Land is such a premium these days that it is no longer unusual to come across equestrian properties set in less than an acre, with the odd loose box squeezed in between the garage and the ornamental pond. But how difficult is it to get a house with enough acreage to accommodate plenty of stables, proper paddocks, a mange and perhaps a cross-country course?
The answer obviously varies depending on location but, throughout the country, it is harder than one may think. Uncertainty over the Mid Term Review of the European Union’s Common Agricultural Policy has resulted in a shortage of land across Britain, because farmers – who represent the largest group of vendors in this category – were wary of selling until they had a clearer idea about the level of EU grants the reform would now allow them to qualify for and the impact it would have on the value of their land. Meanwhile demand from equestrian and other lifestyle buyers showed no signs of abating.
“Last year, the number of farms available for sale was 40% of what we would have expected and, while we are seeing more coming to the market now, it’s not the level we had before the CAP review,” says Alex Rew from Stags’ Exeter office. As a result, the average value of land increased by some 3% since January 2003, according to FPD Savills’ latest Agricultural Land Survey, in what was otherwise a quiet market.
Although the broad lines of the reform have now been disclosed, farms and estates continue to be in short supply, so prices look poised to grow further in 2004. “I think we are going to see quite a change in the market when we know the small print of the Mid Term Review, as we might end up having a two-tier system: properties which can get grants and those which can’t. Everyone is waiting for the details before they decide whether to sell, so good quality properties with 30 plus acres are fetching a good price,” says rural and equestrian specialist Guy Sherratt.
A quick survey of farms and estates for sale in England shows that, when you throw in some land, a decent house and equestrian facilities, it proves very difficult to find anything with more than 30 acres for less than 700,000, which is the asking price a farmhouse of that kind would command in Devon.
Further east, however, prices shoot well over 1 million. The palm of most expensive county goes, unsurprisingly, to Surrey. It is incredibly hard to find a house with acreage this close to London and the very few that come to the market are priced accordingly. “There is a shortage of land here,” says Edward Rook of Knight Frank’s Guildford office. “So you would be looking at spending at least 1.5 million for a property with land and equestrian facilities, depending on the type and state of the house.”

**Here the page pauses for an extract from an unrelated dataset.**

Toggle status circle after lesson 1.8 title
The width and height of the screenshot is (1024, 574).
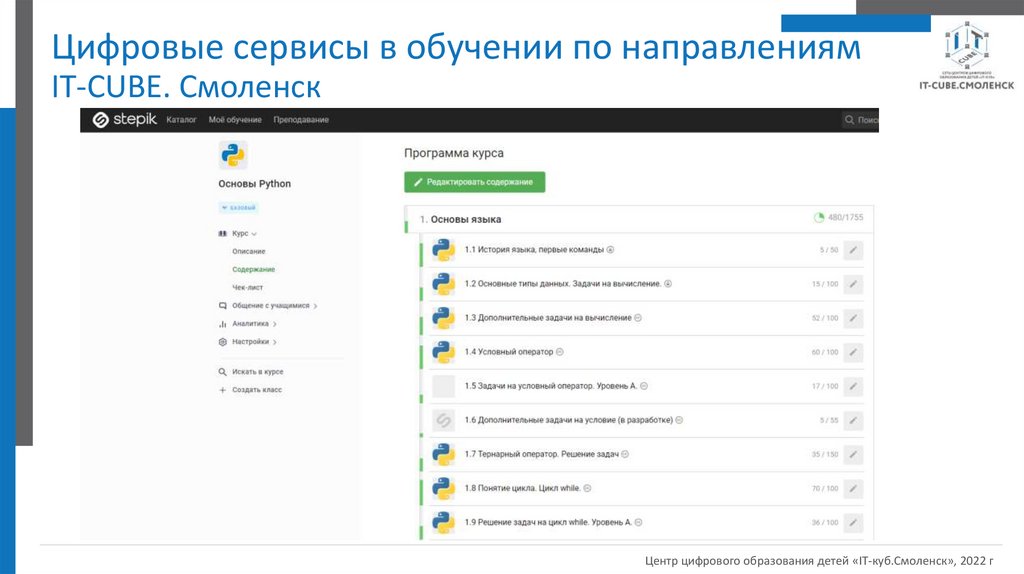pos(588,488)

Although it is more expensive in the short run, buying a house with impeccable facilities may ultimately turn out to be cheaper. The asking price represents only a portion of a property’s true cost and maintenance needs to be factored in when deciding whether to make an offer. “Looking after the stables, raking the mange over and making it look smart will require a groom. It could be a full time employment on the basis of five horses per person to cover feeding, exercising and mucking out,” says Edward Dyke, who co-ordinates the newly launched equestrian service of estate agents Humberts. “But running costs will depend on each property’s age and condition. As for a cross-country course, if it’s a good set up, it shouldn’t be horrendously expensive to keep it going. I’d say that, all in all, you are looking at spending 20,000 per year plus whatever maintenance you spend for the house.”
This is hardly an insignificant sum and could be greater if repair work is required. Dyke advises prospective buyers to keep their eyes peeled on the details – such as the state of fences – before they commit to a big purchase. “Obviously, when you are making an offer, you take into account the condition a property is in. The less tidy it is, the more margin you have to negotiate, but it could end up costing you more in terms of maintenance, especially as people may not have an exact perception of what will cost them to repair fences or stables. So it is worth getting a good survey done – and paying attention on whether the stable doors are falling off.”